I walk off, over to the salad bar, she appears and neither of us are impressed with the salad - in fact the only thing we're both interested in is each other, I mean she’s absolutely stunning...she says something like "this is depressing, there's a sushi place down the road I might go there"
to which, gentlemen, I reply something like "well I'll meet you there"
I walk, she drives (two blocks) we sit down, we talk until the sushi bar closes - she gives me her number and we're going to try and meet up over the weekend.
NOW what the fuck is that, is that not like a movie? Would I EVER have done anything like that before? no. not on your life...because I was too shy...possibly? because I didn't have the motivation...perhaps....because I would have felt like a sleaze and there is NOTHING like talking to girl knowing that you're not after sex and you don't need it? I don’t know - I don’t know why it happened - I don’t even know where my brain was when it happened I was totally in my own world before we started talking and I didn’t even MEAN to start talking to her (as crazy as that sounds)

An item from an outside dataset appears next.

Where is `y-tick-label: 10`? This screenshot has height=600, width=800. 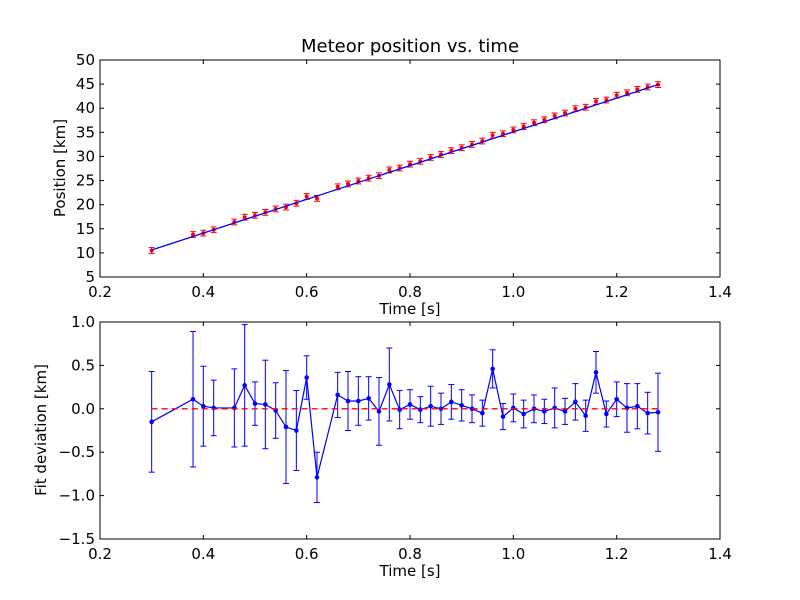
y-tick-label: 10 is located at coordinates (86, 253).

and the best thing, and I swear on my life over dinner she shows me a picture of her at a playboy body painting thing. It didn’t turn me on or anything, body painting doesn’t - but I mean, why did she show me that, how did she know I wasn’t a maniac pervert?! PLUS...I don’t ever recall a period in my life where I met a girl in a damn supermarket convinced her not to buy her food in there and took her for dinner instead....in fact....it sounds like the smoothest thing I ever heard and if I saw it in a movie I’d call bullshit!
WHAT IS GOING ON?
Something has changed in me and I can’t put my finger on it but...it’s fucking great and I have to at least in part attribute it to my efforts with NoFap.
I’m not going to give you any advice, you know how to do this, keep your hands off your shit.
What I can tell you is I feel a million times better.
I CANNOT tell you if it’s helped with my occasional PE because I’m not having regular sex but frankly I don’t care anymore, I wanted to be free of sex, and free of porn and free of lust and right now today that’s what I am. When I meet someone special or even someone I want to have a fling with sex will be like a fucking teeenie tiny part of a much bigger interpersonal experience just as it should be.
Ask me what you like, sorry for the long rambling stupid post, kinda been a long weird day.
Keep at it guys, porn is seriously worthless and frankly dumb.